The paper reporting their research, Memory Self-Efficacy Predicts Responsiveness to Inductive Reasoning Training in Older Adults, by Elizabeth A. L. Stine-Morrow of the Human Perception and Performance group and the Department of Psychology, and lead author Brennan Payne from her Adult Learning Laboratory at Beckman, and their collaborators, appeared in the Journal of Gerontology: Psychological Sciences. Payne said that one of the major implications from the study is that older adults’ beliefs about their own cognitive abilities can influence not only how they allocate time and effort to new activities that can potentially improve cognition, but also how much they gain from these beneficial activities.
“The literature has shown that a number of factors (including pre-existing health conditions, initial cognitive ability, and age) affect the degree to which older adults can gain from cognitive training interventions and other kinds of enriching activities,” Payne said. “However, this study is unique in presenting evidence that self-referential beliefs about the power of cognitive effort, beliefs that sometimes decline with age, are a distinct factor that can affect the degree to which older adults gain from cognitively enriching activities.”
In the paper, the researchers reported a study examining the relationship between self-efficacy beliefs held by older adults before starting a program of inductive reasoning training and how much their skills improved with the training.
They wrote that inductive reasoning is one of what are known as fluid mental abilities, such as working memory and speed of processing, that are often targeted for training in older adults because it is important in everyday life tasks. “Inductive reasoning,” they wrote, “the ability to infer general rules based on specific occurrences, has been known to be an indicator of fluid ability since as early as the 1920’s (Spearman, 1927). This is practically significant insofar as inductive reasoning has been shown to relate to the proficiency in executing tasks of everyday living among older adults.”
They also report on extensive literature showing the importance of self-efficacy in producing goal-based behaviors, such as adhering to an exercise regimen. For this study, 105 older adults from 60 to 94 years of age were assigned to either an inductive reasoning training program or a waitlist control group. The 16-week training program was one used in the ACTIVE (Advanced Cognitive Training for Independent and Vital Elderly) trials in which participants were trained to recognize novel patterns and use them to solve problems.
The results of the study, they wrote, demonstrated that inductive reasoning “showed clear improvements in the treatment group compared to the control. Within the treatment group, initial memory capacity beliefs significantly predicted change in inductive reasoning such that those with higher levels of capacity beliefs showed greater responsiveness to the intervention.”
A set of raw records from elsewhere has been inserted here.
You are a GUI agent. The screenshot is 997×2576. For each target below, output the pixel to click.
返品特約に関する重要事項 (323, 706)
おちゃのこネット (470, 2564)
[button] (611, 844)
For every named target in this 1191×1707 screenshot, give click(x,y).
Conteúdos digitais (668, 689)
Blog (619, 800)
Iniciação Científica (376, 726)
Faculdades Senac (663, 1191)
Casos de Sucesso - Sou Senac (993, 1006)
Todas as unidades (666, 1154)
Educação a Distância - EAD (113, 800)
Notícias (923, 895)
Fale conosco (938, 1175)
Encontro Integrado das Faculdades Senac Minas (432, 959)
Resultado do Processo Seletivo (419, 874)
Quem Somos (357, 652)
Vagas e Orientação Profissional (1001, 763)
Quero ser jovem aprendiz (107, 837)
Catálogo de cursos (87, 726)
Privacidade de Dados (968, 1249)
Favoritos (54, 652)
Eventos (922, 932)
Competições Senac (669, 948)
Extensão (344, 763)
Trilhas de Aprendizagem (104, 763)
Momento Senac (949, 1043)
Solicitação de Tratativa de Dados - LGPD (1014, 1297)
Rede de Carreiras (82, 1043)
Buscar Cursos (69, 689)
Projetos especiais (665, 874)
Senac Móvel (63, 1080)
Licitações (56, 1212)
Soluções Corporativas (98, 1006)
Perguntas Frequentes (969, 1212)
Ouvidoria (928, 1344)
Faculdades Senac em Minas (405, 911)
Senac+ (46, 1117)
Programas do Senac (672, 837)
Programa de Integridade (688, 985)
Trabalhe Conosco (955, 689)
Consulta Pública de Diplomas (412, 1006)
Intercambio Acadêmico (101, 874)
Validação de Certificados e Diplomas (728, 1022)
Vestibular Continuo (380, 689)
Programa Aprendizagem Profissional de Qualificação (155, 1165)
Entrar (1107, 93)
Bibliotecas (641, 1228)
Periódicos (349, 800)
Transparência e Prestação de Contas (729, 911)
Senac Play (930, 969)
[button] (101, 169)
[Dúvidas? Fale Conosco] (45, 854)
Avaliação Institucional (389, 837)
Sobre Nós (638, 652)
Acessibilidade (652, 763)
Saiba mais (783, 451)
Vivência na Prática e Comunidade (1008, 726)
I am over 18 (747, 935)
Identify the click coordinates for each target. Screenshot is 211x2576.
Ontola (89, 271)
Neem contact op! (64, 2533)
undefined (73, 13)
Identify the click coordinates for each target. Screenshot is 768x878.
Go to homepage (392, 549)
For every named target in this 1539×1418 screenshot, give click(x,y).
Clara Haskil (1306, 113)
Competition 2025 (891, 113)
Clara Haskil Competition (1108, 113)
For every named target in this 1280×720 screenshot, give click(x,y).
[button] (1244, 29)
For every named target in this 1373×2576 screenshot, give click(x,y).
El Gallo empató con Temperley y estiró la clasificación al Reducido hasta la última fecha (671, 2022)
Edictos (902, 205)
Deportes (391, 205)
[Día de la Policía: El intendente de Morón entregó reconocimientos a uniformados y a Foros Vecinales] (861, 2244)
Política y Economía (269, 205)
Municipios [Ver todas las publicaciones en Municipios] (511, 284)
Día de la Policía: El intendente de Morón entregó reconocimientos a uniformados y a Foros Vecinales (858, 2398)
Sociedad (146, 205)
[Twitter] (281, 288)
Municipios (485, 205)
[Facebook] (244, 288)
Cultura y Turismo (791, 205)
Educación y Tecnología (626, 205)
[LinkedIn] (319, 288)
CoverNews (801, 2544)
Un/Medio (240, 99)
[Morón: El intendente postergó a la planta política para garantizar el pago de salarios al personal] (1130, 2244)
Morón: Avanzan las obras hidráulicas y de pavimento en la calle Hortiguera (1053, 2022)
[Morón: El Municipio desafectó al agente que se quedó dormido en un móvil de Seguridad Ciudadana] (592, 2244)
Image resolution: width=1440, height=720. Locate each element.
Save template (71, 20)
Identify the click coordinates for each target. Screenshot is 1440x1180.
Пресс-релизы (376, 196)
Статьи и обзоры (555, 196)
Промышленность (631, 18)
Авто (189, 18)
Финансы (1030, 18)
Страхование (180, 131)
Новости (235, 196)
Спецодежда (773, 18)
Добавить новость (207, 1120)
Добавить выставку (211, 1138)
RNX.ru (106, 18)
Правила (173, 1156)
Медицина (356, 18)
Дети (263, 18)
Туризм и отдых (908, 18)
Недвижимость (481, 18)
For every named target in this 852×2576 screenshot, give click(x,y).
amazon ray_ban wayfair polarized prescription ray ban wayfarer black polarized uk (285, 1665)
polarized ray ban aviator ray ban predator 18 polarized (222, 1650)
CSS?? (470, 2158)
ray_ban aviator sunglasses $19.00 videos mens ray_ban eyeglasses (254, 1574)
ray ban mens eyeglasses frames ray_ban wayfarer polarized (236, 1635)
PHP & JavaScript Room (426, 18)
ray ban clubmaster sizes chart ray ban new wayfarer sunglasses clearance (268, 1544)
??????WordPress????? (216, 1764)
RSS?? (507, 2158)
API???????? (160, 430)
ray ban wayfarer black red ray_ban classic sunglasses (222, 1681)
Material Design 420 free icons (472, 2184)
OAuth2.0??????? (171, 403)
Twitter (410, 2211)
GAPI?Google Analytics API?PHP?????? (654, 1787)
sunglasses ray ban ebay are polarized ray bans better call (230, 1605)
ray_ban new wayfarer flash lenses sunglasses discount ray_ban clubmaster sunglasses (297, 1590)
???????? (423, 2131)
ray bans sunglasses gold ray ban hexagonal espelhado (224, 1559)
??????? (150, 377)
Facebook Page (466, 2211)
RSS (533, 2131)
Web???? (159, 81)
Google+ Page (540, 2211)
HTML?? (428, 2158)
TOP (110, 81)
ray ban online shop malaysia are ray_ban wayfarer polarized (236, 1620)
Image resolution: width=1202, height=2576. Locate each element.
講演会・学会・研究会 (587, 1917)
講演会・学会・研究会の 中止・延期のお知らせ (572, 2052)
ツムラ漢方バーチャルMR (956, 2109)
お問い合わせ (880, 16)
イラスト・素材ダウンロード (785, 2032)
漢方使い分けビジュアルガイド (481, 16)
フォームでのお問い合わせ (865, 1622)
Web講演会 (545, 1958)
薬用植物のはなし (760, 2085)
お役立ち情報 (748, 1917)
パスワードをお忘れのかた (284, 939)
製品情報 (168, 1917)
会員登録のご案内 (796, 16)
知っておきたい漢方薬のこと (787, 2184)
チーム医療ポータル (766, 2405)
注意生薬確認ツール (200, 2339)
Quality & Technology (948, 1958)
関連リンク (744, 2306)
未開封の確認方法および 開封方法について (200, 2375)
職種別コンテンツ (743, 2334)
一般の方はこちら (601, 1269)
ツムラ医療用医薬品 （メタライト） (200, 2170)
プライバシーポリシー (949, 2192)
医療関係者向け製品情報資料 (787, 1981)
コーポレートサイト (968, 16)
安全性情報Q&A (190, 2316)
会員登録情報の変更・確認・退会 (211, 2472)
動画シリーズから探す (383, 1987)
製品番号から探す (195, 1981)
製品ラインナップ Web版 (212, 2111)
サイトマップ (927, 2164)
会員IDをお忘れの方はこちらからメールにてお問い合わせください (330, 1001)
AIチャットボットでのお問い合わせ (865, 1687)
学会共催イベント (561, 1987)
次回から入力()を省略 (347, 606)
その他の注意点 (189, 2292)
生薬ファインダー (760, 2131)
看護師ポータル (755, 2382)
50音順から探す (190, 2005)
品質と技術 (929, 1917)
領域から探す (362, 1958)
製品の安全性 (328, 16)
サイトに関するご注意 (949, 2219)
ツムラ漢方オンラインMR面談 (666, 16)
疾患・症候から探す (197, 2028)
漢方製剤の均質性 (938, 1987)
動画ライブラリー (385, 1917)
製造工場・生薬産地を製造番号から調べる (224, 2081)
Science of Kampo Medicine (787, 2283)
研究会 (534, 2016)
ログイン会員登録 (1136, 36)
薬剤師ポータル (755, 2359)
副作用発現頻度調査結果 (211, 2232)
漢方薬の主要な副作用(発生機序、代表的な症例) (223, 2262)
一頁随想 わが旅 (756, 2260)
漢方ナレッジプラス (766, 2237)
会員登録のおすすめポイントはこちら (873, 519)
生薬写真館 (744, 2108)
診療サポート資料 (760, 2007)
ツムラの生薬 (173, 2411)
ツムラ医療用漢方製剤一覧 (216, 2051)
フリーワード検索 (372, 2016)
They added that the results “indicate that self-referential beliefs about cognitive potential may be an important personal resource in maintaining plasticity in adulthood” and that “older individuals with positive self-referential beliefs may benefit more from engagement in activities that provide opportunities for cognitive enrichment, such as the training intervention, thus increasing the likelihood for an optimal trajectory of cognitive aging.”